◆ Goal of the exercise:
In the text on classifying sentiment of document snippets, what does a high volume of brand citations not necessarily mean?

◆ Reading text:
---
A METHOD FOR ADAPTIVE LY CLASSIFYING SENTIMENT OF DOCUMENT

SNIPPETS

Background of the Invention Field of the Invention

This invention relates to a computer implemented method for classifying sentiment of document snippets, and more particularly to a method for adaptively classifying sentiment of document snippets. Description of Related Arts

In business marketing or corporate institution, brand management is an important strategy to establish and sustain in a particular industry or even globally. A measure to determine efficacy of brand management has become a challenge since content sharing is made easy by the widening availability of internet and mobile devices. Brand's gossip, debate or conversation has continuously moving from one media platform to another, worldwide and anytime of the day. Moreover, high volume of brand citations doesn't necessarily mean good reception. Sentiment tones need to be considered to get clearer picture. Hence, there is a growing need for brand owners or manager to collate information of who are talking about their brands, where, when and how do they talk about the brands.
---
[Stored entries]
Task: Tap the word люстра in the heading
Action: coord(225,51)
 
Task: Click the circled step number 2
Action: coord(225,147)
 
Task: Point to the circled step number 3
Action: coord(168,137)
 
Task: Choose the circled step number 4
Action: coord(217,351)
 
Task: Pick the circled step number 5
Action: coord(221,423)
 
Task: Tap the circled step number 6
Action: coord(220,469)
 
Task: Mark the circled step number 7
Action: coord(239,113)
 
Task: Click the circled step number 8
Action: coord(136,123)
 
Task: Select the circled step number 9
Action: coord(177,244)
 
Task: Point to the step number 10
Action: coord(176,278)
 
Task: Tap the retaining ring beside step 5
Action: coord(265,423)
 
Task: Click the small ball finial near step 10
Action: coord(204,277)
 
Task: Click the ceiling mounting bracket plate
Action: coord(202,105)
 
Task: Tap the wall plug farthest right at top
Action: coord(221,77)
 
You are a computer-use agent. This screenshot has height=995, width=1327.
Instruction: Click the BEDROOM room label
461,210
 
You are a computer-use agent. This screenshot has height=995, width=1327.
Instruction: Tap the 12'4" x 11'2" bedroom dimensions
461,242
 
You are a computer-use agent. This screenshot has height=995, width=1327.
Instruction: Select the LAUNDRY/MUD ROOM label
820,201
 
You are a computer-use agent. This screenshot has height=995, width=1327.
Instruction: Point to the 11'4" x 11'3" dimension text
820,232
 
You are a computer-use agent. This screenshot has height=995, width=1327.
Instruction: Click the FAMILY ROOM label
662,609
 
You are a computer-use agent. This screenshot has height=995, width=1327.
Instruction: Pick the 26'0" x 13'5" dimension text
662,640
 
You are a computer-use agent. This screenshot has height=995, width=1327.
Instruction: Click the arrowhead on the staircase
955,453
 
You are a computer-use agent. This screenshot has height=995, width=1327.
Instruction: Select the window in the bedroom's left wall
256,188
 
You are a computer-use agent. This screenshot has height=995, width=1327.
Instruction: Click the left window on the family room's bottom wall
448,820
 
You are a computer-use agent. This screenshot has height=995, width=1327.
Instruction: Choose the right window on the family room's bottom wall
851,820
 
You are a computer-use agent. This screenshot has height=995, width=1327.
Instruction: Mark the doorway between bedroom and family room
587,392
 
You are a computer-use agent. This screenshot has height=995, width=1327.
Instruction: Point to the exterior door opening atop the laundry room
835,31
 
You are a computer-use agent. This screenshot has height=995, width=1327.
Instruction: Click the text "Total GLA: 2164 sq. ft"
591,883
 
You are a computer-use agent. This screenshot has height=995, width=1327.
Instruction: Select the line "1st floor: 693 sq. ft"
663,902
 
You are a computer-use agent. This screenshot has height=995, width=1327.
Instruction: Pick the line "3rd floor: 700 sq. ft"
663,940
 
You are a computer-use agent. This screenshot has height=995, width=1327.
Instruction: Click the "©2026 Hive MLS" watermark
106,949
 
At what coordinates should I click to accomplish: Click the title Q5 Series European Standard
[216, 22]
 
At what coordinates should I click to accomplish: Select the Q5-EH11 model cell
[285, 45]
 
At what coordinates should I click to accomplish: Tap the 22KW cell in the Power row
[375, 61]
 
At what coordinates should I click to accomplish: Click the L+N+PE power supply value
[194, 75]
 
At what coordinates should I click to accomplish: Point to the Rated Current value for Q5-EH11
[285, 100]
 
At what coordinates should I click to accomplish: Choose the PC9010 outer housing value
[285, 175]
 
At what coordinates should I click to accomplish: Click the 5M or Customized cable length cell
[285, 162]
---
◆ Solution for this exercise:
Good reception.